Better health care is the sign of a more evolved society. Moreover, health problems cannot be solved in isolation. They will ultimately be part of our struggle for a more egalitarian society. Neither can it be done by passing the buck. The government can conveniently pass on the blame to the people’s ignorance and the medical man’s noncooperation. The people can equally conveniently blame the government’s ineptitude and the medical man’s dereliction of duty. And the medical man can equally well blame the government’s callousness and the people’s lethargy.

The time for such games-playing is past. Only a popular realisation and an active movement of All for Health can ensure the benefits of medicine and Health for All.

This is a commitment in honour.

As is said, “Politics is too important a matter to be left to politicians”, we may similarly say, “Health is too important a matter to be left to doctors, and governments, alone.” *

Questions that the Sixth Monograph Raises

  • Q1.
    How can we bring about greater health awareness amongst people ?
  • Q2.
    How can people take charge of their own health ?
  • Q3.
    How far has primary health care as a concept succeeded all over the world? In the developing countries? And in India?
  • Q4.
    Why is there a lack of political will in India about health problems? How can it be remedied?
  • Q5.
    Do people really care what governments do with regard to health? Do governments really care what people need with regard to health? Do medical people really care what governments , and people, do with regard to health?
  • Q6.
    What specific thrust areas need to be targeted in the current X Five Year Plan (2002-2007), and subsequent plans, to increase health spending and bring about proper utilization of health-funds by the Center and States?
  • Q7.
    How far have we reached in the direction of Health for all by the Year 2000 (It is already 2004, remember)? And where do we go from here?
  • Q8.
    Will we ever have governments, people and medical establishments actively cooperating to bring about better health care for the citizens of this country?
  • Q9.
    What should doctors and medical institutions do?
  • Q10.
    What should governments do ?
  • Q11.
    What needs to be done to make health and education a hard-core political issue from the soft one it is today?
  • Q12.
    How can we ensure a Right to Health for the Indian citizens too?
  • Q13.
    How can we ensure that education, health and employment become the focus of attention in developing societies like India?
  • Q14.
    What specific efforts need to be put in to increase health spending from 0.9 % to 2% of GDP?
  • Q15.
    Are policies like medicare and medicaid viable in India?)

Footnotes

*Dr Halfdan Mahler, erstwhile WHO Director General for 15 years (Walgate, 1988). Make it $ 80 according to today’s standards(- eds.).

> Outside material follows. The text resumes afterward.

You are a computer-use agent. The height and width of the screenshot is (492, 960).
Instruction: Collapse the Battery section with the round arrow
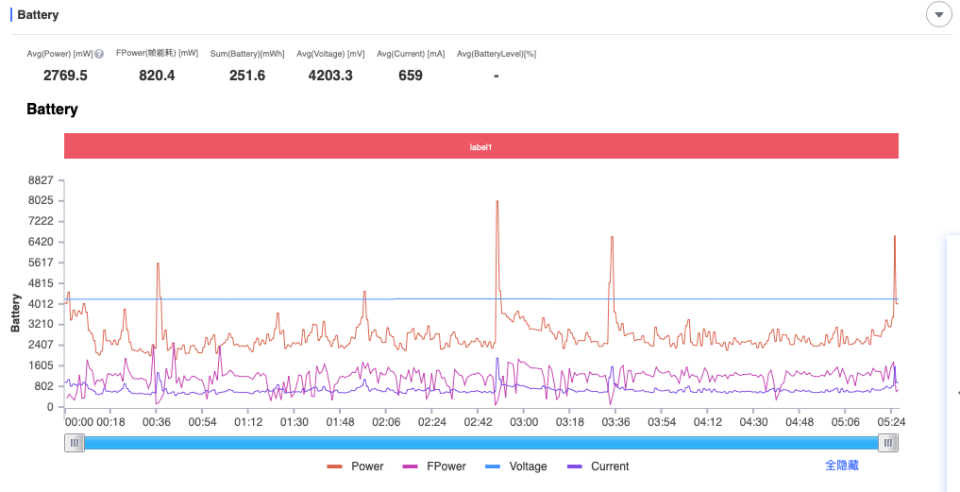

**The WHO usually issues a message for the year on World Health Day, April, 7, every year. This was the message given by Dr U. Ko Ko for World Health Day, 1988, New Delhi Regional Office for South East Asia, p. WHO/1988/2. But it is a slogan worth analysing today to find out how far we have reached in this direction and where do we go from here.

*By sweet, the author means pleasant or odourless, not sweet like that of a diabetic – eds.

*Figures for IX Plan (1997-2002) and X Plan (2002-2007) not available, but may be expected to reduce further. Percentages calculated from Table 3 given by Park, 2003, p639. .

*Adapted from, “War is too serious to be left to the generals”, Charles – Maurice de Talleyrand (Attr.)